I strongly recommend Affa.
It simply uses rsync and manages the process so that you have control over how many backups to keep (daily, weekly, monthly, yearly)
Additionally, *If* you use a dedicated backup server, you can "rise" it to become any of the backed-up systems -- in your case this is less useful since "rising" server B would give you a running version of server A, but now you're still down one server (server B).
Just because you're not planning to use the "rise" feature doesn't mean the other features aren't valuable.

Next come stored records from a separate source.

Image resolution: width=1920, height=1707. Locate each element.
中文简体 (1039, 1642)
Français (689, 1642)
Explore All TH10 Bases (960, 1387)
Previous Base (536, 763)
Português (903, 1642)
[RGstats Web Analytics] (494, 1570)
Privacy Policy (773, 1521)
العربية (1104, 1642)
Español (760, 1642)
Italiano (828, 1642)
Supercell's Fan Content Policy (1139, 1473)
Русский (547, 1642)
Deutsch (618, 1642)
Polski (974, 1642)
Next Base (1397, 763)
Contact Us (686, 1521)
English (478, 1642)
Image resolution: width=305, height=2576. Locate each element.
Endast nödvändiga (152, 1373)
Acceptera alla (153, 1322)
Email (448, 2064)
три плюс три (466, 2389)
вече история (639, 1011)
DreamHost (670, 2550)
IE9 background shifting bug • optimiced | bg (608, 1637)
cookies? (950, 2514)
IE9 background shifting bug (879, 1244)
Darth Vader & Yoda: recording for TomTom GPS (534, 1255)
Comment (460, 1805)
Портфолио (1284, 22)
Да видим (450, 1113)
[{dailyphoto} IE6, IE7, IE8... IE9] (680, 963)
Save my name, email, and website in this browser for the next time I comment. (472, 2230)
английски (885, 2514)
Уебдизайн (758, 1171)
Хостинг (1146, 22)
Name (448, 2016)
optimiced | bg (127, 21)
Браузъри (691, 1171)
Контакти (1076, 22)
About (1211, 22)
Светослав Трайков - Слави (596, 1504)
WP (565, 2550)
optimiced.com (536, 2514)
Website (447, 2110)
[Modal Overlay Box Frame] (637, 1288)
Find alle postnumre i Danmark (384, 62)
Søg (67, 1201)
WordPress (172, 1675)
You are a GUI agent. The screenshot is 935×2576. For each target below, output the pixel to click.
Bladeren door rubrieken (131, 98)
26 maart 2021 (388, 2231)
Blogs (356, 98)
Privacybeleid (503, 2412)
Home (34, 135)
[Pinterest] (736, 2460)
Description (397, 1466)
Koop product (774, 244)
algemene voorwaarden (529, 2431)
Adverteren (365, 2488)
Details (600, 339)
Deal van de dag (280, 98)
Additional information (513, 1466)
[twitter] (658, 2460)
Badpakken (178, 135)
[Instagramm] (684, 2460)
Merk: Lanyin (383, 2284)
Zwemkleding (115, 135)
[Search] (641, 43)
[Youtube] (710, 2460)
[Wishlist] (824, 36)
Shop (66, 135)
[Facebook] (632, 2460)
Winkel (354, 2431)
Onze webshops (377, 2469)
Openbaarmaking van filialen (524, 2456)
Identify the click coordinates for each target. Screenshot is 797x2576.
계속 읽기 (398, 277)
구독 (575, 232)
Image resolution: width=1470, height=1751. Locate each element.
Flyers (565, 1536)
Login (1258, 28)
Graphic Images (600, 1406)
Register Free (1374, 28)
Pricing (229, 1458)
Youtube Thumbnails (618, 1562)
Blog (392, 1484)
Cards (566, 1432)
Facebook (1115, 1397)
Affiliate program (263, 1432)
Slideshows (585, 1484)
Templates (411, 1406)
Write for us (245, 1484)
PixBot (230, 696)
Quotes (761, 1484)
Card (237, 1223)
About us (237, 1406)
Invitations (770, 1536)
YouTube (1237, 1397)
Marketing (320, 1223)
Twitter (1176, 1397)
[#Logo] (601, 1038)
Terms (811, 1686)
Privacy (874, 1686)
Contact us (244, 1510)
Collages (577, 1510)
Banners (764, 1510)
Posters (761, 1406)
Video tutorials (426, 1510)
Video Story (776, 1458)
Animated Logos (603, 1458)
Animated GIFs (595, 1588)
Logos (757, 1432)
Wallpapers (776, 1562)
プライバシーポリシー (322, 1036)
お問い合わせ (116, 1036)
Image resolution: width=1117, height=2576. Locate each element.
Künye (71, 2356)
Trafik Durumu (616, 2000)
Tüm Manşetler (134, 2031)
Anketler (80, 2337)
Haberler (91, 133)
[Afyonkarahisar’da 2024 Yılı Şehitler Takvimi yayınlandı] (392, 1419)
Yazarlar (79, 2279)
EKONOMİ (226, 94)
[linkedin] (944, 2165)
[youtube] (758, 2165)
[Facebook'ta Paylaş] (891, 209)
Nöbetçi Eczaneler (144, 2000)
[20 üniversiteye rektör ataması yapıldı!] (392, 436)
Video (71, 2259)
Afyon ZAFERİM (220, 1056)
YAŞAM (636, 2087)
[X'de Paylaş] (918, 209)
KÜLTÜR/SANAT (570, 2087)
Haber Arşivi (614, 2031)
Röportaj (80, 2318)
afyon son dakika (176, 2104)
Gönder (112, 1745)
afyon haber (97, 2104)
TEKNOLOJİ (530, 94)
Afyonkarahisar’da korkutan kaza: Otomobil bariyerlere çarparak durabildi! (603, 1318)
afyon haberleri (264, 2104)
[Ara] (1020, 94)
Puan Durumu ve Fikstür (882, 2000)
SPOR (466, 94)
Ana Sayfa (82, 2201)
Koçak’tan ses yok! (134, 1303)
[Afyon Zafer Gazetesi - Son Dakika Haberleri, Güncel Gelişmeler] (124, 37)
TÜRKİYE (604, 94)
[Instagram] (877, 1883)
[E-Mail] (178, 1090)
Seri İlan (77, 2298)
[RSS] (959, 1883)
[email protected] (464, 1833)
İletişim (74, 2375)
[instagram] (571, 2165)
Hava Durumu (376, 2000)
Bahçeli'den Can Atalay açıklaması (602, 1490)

So, in your case, you can think of Affa as:
- a simple way to setup public/private key encryption for ssh
- a secure way to do incremental rsync backups from one system to another
- a simple way to manage your backup policies
Note: if you tell Affa that the server at the other end is a SME server, then by default it only backs up the standard SME backup locations (taken from /usr/lib/perl5/site_perl/esmith/Backup.pm):
'home/e-smith',
'etc/e-smith/templates-custom',
'etc/e-smith/templates-user-custom',
'etc/ssh',
'root',
'etc/sudoers',
'etc/passwd',
'etc/shadow',
'etc/group',
'etc/gshadow',
'etc/samba/secrets.tdb',
'etc/samba/smbpasswd',
'etc/smbpasswd'
This list includes all locations where a virgin SME server stores data, but if you have installed any contribs that store data in /opt, or in any other non-standard locations, you'll need to set Affa's Include[0], Include[1], etc. appropriately.